Записки гайдзина | страница 79



И дело тут даже не в том, что Сталин был тиран и злодей, а Его Императорское Величество являет собой образец добродетельного и богобоязненного монарха. Этого мало. Если бы, скажем, композитор Балакирев, собрав всю свою Могучую Кучку, пропил премию Александра Второго Освободителя, — то и такую акцию Потапов, скорее всего, приветствовал бы, несмотря на всю свою лояльность к царю-реформатору. Ибо в такой акции присутствовал бы здоровый анархический дух, за ней маячили бы тени Степана Разина и Тараса Бульбы.

Дело лишь в том, что товарищ Сталин происходил от сапожников, а Александр Второй Освободитель — от пришлых немецких принцесс. Ни тот, ни другой не вел свой род от богини солнца Аматэрасу. На купюрах, которыми они премировали свою интеллигенцию, не ощущалось божественного отпечатка. И пропить такие купюры было их лучшим применением.

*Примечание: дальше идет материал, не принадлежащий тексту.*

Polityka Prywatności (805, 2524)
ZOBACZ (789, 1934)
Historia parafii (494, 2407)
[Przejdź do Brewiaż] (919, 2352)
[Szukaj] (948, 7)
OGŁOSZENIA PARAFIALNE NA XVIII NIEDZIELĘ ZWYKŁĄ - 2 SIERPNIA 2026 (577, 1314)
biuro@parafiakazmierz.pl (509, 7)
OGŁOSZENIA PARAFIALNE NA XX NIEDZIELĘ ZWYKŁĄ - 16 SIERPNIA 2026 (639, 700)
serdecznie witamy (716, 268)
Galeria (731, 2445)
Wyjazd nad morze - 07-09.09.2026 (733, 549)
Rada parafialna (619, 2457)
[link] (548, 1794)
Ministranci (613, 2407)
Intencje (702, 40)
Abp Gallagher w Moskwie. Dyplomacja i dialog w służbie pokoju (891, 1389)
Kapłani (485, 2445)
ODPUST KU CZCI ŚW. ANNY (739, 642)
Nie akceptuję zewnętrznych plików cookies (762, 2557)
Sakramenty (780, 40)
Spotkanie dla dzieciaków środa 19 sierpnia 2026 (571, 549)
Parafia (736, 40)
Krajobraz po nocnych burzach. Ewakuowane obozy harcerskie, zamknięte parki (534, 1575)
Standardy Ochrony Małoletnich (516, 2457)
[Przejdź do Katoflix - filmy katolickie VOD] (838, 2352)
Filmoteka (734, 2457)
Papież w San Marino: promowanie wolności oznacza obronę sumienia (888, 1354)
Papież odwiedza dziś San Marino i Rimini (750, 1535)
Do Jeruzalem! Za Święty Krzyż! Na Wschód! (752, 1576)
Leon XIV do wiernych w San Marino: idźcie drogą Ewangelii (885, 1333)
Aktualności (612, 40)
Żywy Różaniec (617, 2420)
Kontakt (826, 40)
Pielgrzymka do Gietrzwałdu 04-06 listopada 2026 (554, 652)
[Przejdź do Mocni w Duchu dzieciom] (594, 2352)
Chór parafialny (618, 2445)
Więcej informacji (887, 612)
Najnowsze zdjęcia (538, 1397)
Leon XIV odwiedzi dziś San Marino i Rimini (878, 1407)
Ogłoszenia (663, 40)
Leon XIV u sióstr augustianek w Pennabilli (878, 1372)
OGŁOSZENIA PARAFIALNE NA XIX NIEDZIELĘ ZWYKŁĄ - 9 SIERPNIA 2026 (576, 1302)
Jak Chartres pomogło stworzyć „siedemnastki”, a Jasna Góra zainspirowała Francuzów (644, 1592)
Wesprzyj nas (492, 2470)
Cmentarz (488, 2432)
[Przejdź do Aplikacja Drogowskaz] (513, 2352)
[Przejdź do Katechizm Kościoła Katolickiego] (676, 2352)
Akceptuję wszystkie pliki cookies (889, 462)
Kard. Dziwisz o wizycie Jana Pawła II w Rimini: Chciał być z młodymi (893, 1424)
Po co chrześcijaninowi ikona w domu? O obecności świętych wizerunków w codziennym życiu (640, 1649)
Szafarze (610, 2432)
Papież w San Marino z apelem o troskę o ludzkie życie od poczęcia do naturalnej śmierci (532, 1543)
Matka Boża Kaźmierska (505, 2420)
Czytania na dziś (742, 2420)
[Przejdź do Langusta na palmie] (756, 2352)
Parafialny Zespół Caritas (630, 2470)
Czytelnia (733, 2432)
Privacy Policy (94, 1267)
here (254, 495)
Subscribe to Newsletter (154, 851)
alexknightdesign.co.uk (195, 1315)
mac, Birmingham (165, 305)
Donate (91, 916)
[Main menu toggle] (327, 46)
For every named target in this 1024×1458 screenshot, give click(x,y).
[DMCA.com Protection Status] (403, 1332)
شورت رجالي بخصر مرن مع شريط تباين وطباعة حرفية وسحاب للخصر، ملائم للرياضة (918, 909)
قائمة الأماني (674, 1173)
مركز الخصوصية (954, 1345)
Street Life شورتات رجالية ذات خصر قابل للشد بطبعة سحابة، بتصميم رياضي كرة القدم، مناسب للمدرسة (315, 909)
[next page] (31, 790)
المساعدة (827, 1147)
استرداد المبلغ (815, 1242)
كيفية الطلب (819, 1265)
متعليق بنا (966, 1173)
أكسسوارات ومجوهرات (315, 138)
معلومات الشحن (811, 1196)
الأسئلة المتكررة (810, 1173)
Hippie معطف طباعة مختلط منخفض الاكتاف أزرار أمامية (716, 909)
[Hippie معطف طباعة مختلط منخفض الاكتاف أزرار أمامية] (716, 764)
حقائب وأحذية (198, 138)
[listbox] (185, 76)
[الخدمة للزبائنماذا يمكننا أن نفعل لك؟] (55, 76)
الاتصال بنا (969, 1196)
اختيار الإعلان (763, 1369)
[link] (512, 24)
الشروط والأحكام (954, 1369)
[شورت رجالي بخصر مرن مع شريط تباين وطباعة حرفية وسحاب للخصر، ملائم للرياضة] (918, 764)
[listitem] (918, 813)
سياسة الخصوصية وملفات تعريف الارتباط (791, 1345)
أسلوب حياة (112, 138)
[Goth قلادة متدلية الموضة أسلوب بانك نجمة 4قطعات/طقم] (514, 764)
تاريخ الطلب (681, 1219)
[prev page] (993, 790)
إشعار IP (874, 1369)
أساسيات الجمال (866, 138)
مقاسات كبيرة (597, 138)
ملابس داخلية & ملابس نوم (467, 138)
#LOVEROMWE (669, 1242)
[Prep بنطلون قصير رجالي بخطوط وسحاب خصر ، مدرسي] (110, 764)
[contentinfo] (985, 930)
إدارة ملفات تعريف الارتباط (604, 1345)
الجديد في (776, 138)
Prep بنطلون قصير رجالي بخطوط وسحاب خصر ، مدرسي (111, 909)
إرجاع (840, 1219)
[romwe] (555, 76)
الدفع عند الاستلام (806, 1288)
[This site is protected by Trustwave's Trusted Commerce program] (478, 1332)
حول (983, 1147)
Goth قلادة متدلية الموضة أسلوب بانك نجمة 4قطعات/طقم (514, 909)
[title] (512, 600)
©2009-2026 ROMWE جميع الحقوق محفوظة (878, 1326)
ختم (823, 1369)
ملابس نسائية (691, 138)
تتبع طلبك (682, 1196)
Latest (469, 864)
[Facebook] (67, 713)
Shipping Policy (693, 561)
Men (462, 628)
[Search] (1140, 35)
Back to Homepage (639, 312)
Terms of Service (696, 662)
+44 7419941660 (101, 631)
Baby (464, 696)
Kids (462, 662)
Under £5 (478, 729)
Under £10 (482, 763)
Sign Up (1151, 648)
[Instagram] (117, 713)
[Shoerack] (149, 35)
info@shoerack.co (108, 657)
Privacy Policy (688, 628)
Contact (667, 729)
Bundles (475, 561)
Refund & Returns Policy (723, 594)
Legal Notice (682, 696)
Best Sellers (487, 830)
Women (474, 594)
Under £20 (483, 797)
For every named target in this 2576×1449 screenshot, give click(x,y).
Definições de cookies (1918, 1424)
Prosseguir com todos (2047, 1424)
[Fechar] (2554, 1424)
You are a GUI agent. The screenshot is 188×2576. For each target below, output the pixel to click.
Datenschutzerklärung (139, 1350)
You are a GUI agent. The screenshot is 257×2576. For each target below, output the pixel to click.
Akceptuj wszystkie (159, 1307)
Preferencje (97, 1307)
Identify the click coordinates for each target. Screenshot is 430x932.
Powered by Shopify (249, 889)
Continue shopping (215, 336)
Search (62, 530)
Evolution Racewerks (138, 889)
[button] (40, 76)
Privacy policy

В то время, как пропивание купюр достоинством в десять тысяч иен было бы чистой воды богохульством.

Потаповский взгляд на Японию весь состоял из подобных двойных стандартов. Он считал, например, что японской женщине не пристало входить в горящие избы и останавливать коней. Точно так же, как русской женщине не пристало семенить, красить зубы и ходить за покупками в переднике. В этом вопросе, как и в любом другом, Потапов твердо стоял за национальную идентичность. Поэтому он не любил всяких либералов и социалистов, норовящих эту идентичность порушить. Впрочем, правым националистам он тоже не симпатизировал, имея с ними серьезные разногласия. Самурайские марши, — говорил Потапов, — должны быть написаны в китайской пентатонике, а у этих вместо пентатоники какой-то Агапкин.

Когда мне случалось прямо или косвенно затронуть тезис о межкультурном взаимообогащении, Потапов становился мрачен. Его грызло антагонистическое противоречие. Сам он очень хотел обогащаться за счет других культур, но не мог вынести себя за родные культурные рамки. Получалось, что вместе с Потаповым обогащается вся русская культура. Иногда мне удавалось убедить его, что здесь нет ничего худого, что это не означает потери корней и идет только на пользу, — тут он еще готов был согласиться. Но те же самые доводы применительно к Японии уже не работали. Эту страну он непременно желал видеть автаркичной и самодовлеющей.

Меня радовало и продолжает радовать лишь одно: Потапов и подобные ему никогда не выбьются в сёгуны и не закроют Японию от внешнего мира, как это сделал когда-то Токугава Иэясу. Единственно поэтому гайдзины могут чувствовать себя здесь в относительной безопасности. На сегодняшний день никто не мешает им культурно обогащаться, нежно пестовать свои менталитеты и втихаря подтачивать японскую самобытность под мелодии Глена Миллера и Бориса Мокроусова.